## Required task
Convert the lines from the one with "Given: Click the 自动 auto button" to the one with "pos(26,136)" into a JSON list of strings, one string per line, leaving out blank lines.
========================
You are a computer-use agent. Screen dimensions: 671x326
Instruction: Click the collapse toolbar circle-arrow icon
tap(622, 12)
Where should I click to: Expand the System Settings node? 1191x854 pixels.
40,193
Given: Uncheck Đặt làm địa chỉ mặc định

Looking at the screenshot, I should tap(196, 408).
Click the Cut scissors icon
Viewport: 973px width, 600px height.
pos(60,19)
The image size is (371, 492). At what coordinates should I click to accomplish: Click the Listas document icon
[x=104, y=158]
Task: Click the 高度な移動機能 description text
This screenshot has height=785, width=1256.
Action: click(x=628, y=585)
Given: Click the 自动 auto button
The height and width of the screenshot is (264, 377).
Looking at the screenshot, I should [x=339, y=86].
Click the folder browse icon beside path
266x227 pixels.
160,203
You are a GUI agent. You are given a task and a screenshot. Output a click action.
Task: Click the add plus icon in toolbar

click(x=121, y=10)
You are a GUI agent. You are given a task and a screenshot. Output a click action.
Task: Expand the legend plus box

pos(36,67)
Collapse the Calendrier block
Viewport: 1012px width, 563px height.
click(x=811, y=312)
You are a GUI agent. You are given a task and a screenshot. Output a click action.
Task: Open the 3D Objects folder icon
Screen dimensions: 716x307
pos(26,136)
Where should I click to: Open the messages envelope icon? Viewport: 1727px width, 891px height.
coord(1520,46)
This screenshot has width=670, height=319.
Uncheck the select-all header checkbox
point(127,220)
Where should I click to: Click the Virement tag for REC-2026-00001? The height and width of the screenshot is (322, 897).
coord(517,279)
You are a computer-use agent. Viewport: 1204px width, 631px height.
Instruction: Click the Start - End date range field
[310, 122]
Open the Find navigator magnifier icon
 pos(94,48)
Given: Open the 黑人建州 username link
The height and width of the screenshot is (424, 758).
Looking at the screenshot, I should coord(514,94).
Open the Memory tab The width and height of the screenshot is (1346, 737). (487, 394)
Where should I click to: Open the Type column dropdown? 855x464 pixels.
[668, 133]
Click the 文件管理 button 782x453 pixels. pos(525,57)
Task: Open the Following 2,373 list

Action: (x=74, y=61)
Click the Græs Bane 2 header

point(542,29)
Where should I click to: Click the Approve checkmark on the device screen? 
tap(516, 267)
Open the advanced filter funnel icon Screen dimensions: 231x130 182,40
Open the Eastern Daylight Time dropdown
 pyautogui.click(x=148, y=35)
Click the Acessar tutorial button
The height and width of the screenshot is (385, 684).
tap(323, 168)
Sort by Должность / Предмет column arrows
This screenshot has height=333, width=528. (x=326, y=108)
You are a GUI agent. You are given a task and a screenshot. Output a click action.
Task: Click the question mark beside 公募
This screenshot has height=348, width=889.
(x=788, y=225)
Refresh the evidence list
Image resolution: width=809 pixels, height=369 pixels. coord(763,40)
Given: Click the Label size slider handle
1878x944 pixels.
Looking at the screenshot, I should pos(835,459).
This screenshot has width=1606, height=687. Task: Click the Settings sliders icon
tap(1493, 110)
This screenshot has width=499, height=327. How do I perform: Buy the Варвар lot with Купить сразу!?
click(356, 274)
========================
## The answer
[
  "Given: Click the 自动 auto button",
  "The height and width of the screenshot is (264, 377).",
  "Looking at the screenshot, I should [x=339, y=86].",
  "Click the folder browse icon beside path",
  "266x227 pixels.",
  "160,203",
  "You are a GUI agent. You are given a task and a screenshot. Output a click action.",
  "Task: Click the add plus icon in toolbar",
  "click(x=121, y=10)",
  "You are a GUI agent. You are given a task and a screenshot. Output a click action.",
  "Task: Expand the legend plus box",
  "pos(36,67)",
  "Collapse the Calendrier block",
  "Viewport: 1012px width, 563px height.",
  "click(x=811, y=312)",
  "You are a GUI agent. You are given a task and a screenshot. Output a click action.",
  "Task: Open the 3D Objects folder icon",
  "Screen dimensions: 716x307",
  "pos(26,136)"
]